Home » In “The Burned Child”, at the Odéon-Théâtre de l’Europe, the young man and death

In “The Burned Child”, at the Odéon-Théâtre de l’Europe, the young man and death

by daily weby

A few reasons to be interested and quite a few others to be annoyed await the viewer The Burnt Child, directed by Noëmie Ksicova at the Odéon-Théâtre de l’Europe, in Paris. In the program, the artist, who adapted the novel by the Swedish writer Stig Dagerman (1923-1954), takes the lead: “I’m not sure Dagerman fans will be very happy with this adaptation”she writes, specifying: “From the start, I had the intuition that his language was too beautiful for us to live together. »

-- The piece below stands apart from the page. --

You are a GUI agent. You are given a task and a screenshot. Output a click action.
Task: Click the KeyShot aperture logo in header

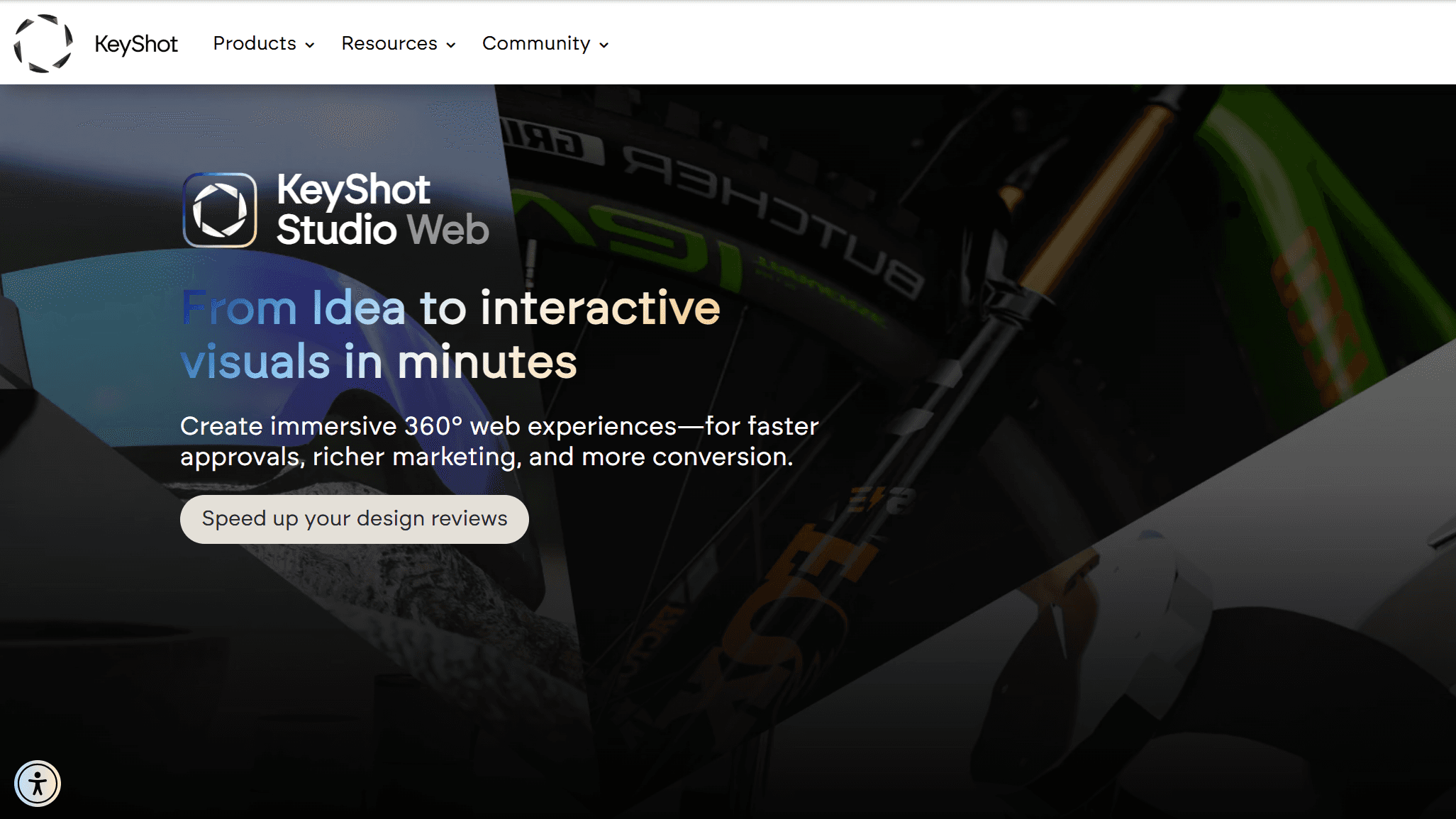coord(43,43)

Read the portrait: Article reserved for our subscribers Selected pieces by Stig Dagerman

The confession has the merit of frankness, even if it makes you jump: why should the beauty of a piece of writing be an obstacle to its theatricalization? The sovereignty of a production is not in dispute. Cut, prune, transform, rewrite: the artist has all the rights. But the work carried out by Noëmie Ksicova on the story of an author described as “Rimbaud of the North” has the appearance of an evasion. Like, finally, a staging which remains frozen at the door of promises whose threshold it does not cross.

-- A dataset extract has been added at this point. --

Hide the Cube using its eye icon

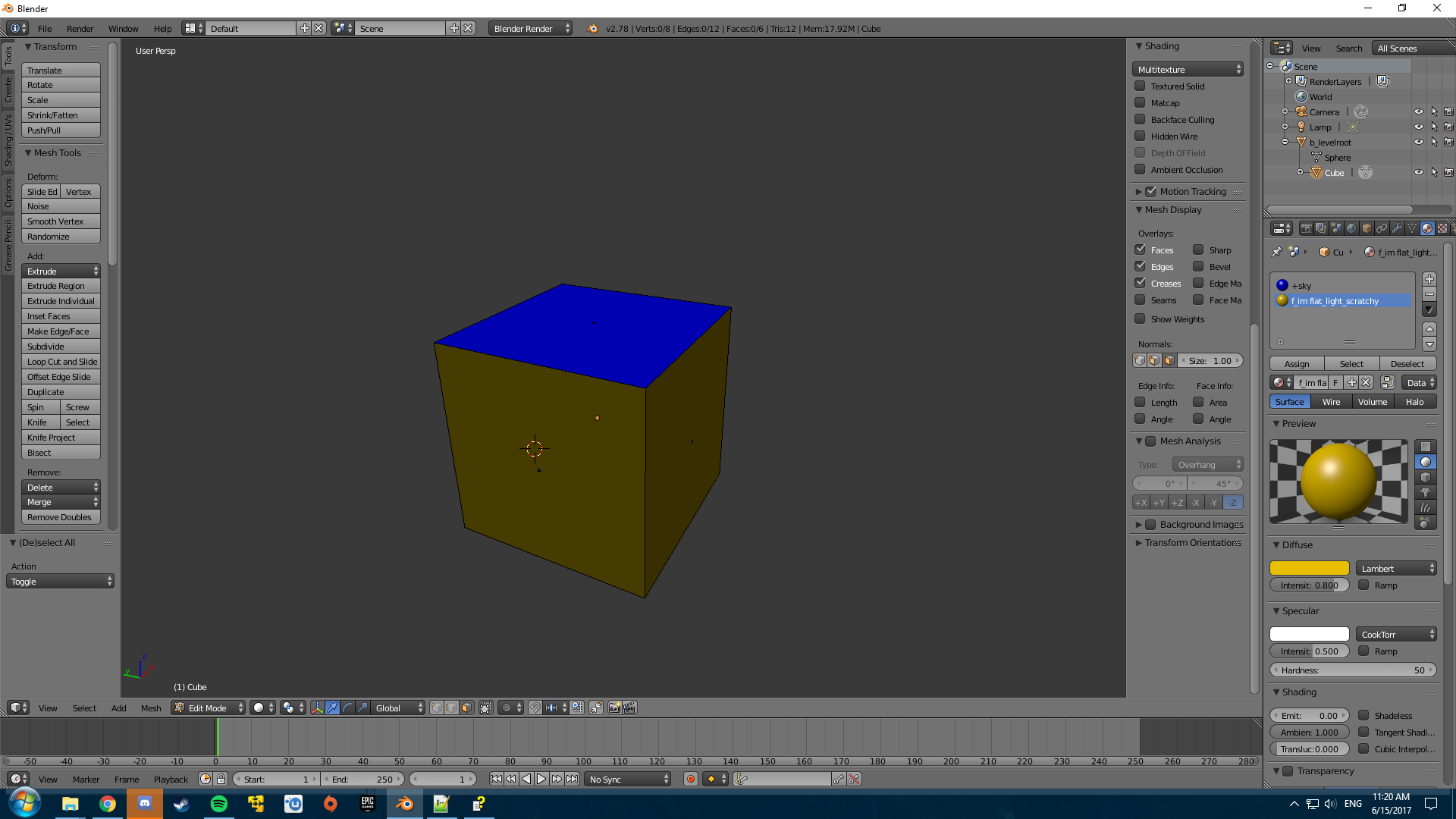[x=1418, y=173]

However, history encourages us to slide down the slopes of the irrational. Bengt (Théo Oliveira Machado) is an inconsolable and jealous young man, whom the early death of his mother precipitates violent impulses. His girlfriend, Bérit (Lumîr Brabant), his father, Knut (Vincent Disent), Gun (Cécile Péricone), his father’s mistress (and future wife), and even Mésa, Gun’s dog: not one escapes to the rage of the bereaved son. It results at best in asphyxiating silences, at worst in devastating acts of violence: beatings, rapes, attempted suicide and – the end of the end of perversity – a guilty affair with Gun, motivated by a desire that one guesses largely Oedipal.

A potential psychopath

Suffice to say that the atmosphere is nauseating and the atmosphere heavy. From this point of view, the show does not betray the text. His scrupulous deployment irritates the nerves to the point that we would like to put an end to this young man whose obsession with “purity” (the word comes up often in his mouth) worries more than it reassures. Bengt is not a sweet, grieving dreamer, but a potential psychopath.

His nuisance capacity is monitored by Noëmie Ksicova, who gives him time to manifest himself by extending the minutes. Two hours and twenty minutes of a performance where, between two silences, anecdotal or decisive scenes intervene. This is well seen. Madness is not selective: it sneaks into every corner of everyday life. However, the threat, whether it lies in what is left unsaid or is carried out in gestures, does not exert on the public this insidious pressure which should make the spectacle uncomfortable.

You have 43.74% ..

Related Posts

Leave a Comment

This site uses Akismet to reduce spam. Learn how your comment data is processed.